Bill DiFazio wrote three books:
- Longshoremen: Community and Resistance On The Brooklyn Waterfront (1985),
- The Jobless Future (with Stanley Aronowitz, 1995)
- Ordinary Poverty: A Little Food and Cold Shelter (2005).
He hosted a popular radio show called City Watch on WBAI from 2000-2016, where he interviewed community activists as well as radical intellectuals. There is a Wikipedia page for Bill, “William DeFazio.”
Bill contributed to a number of journals, including Social Text and Situations, where he served on the editorial board. At the time of his death, he was writing a book to be called, Conversations in Diners: Ordinary People and The Crisis in Capitalism.
Bill DiFazio was a popular teacher at St. Johns in Queens, New York. He served as Chair of the Sociology Department at St. Johns for six years. He also volunteered at a food program run by St. Johns in Brooklyn for several years, where he did the fieldwork for, Ordinary Poverty. Bill’s method of doing sociological research was called, “theoretical ethnography,” which differs from the standard type of ethnography done by most sociologists in the stress Bill placed on theoretical analysis. Both Longshoremen and Ordinary Poverty are clearly examples of theoretical ethnography.
When Bill was a student at the CUNY Graduate Center, he studied with George Fischer, Mike Brown, Bill Kornblum, and Stanley Aronowitz. He participated in study groups that met in Mike Brown’s office for several years: beginning with Capital and then moving on to contemporary political economy. We went to parties at Bill’s apartment in Williamsburg. The justification for the parties was to celebrate someone’s Dissertation Defense, birthday, or life itself! Bill joined DSA before it was the popular thing to do.
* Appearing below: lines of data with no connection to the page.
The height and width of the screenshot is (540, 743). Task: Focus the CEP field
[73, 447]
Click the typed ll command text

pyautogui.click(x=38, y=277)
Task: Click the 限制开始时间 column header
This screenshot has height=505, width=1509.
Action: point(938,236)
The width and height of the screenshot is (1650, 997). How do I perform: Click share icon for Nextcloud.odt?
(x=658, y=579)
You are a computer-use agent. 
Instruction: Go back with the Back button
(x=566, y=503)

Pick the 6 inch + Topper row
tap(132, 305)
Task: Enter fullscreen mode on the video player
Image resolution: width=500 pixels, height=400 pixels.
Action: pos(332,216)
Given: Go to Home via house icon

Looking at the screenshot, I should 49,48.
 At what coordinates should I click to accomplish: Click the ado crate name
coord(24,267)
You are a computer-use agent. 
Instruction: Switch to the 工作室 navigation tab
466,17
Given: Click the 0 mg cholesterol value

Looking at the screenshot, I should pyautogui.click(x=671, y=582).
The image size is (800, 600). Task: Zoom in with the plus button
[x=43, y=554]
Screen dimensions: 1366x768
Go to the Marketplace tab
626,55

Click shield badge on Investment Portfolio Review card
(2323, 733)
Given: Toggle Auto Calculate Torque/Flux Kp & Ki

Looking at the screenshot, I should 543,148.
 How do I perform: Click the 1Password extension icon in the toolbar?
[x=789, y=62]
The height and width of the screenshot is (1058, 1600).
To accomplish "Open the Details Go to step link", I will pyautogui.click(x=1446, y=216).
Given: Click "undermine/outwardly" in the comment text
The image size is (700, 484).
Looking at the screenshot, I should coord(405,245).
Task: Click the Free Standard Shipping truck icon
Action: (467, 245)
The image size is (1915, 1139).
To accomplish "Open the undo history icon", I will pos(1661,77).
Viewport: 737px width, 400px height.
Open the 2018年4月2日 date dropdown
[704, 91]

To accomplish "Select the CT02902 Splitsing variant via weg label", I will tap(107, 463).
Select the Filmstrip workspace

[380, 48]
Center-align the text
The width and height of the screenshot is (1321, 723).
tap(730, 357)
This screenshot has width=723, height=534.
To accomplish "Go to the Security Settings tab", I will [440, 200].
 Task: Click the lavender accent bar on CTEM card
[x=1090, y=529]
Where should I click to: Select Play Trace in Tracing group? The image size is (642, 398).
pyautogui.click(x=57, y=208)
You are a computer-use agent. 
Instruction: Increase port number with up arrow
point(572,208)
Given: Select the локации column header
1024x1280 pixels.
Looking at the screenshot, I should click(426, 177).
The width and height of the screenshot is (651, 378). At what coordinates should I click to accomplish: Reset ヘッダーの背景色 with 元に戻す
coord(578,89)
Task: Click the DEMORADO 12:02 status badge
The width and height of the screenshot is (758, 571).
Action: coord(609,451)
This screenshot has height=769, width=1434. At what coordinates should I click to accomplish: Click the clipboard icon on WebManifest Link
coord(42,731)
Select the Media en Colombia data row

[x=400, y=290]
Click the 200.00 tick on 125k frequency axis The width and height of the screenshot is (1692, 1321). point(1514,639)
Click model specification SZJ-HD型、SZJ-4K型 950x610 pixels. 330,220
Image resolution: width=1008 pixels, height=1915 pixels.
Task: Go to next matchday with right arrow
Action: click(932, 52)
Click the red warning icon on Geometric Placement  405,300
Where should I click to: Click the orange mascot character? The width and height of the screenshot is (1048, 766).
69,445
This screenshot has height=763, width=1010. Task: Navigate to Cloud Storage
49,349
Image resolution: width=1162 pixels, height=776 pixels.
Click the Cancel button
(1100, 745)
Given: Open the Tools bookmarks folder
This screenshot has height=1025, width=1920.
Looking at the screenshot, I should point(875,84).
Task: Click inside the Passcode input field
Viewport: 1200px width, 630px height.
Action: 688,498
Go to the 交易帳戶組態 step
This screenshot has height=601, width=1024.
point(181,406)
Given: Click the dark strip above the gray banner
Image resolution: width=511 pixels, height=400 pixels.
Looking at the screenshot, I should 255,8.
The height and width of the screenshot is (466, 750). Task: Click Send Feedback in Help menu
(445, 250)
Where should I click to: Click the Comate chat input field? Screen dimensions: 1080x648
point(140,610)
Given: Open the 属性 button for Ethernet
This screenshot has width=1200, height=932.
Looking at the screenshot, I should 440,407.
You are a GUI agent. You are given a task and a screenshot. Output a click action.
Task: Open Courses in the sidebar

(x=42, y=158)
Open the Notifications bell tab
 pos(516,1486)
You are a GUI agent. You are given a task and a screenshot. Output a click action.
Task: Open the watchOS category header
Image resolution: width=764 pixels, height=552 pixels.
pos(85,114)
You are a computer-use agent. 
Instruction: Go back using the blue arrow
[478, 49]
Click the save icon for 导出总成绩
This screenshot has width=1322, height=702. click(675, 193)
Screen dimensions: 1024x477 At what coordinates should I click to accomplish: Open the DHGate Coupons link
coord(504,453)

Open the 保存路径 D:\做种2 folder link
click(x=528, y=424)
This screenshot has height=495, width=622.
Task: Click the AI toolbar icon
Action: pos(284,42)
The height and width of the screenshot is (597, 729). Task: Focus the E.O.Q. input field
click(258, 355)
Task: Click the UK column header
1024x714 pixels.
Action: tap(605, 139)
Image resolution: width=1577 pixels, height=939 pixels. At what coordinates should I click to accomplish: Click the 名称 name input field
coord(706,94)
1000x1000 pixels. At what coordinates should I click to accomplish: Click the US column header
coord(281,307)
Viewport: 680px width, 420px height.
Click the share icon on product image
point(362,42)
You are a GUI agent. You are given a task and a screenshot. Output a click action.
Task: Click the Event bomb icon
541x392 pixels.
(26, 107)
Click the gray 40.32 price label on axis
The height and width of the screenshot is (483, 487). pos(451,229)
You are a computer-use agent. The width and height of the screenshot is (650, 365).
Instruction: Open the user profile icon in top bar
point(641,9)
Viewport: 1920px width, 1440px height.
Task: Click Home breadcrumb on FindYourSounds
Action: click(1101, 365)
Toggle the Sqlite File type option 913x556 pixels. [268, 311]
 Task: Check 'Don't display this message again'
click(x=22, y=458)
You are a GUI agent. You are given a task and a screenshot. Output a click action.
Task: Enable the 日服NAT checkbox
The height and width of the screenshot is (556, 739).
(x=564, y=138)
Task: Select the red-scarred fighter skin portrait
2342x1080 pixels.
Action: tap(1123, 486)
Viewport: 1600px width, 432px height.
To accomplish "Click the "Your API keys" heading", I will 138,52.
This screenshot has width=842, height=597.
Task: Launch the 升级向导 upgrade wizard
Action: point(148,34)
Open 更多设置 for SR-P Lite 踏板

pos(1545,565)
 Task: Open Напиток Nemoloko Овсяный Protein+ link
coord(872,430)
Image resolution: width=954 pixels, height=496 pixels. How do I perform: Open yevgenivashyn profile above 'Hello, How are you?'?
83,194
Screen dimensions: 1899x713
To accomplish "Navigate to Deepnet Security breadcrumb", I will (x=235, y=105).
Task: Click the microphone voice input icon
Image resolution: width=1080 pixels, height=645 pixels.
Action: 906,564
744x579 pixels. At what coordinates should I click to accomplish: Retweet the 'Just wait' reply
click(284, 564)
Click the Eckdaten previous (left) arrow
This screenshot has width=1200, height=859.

In the 1960s, he joined SDS, went to demonstrations against the Vietnam War, and gave his support to the Civil Rights movement – joining CORE and SNCC’s voting rights projects in the South. Bill was what Sartre called, an engaged intellectual.
Bill DiFazio is survived by his wife, Susan Heller, a Brooklyn artist, and his daughter, Liegia DiFazio, an attorney in Atlanta.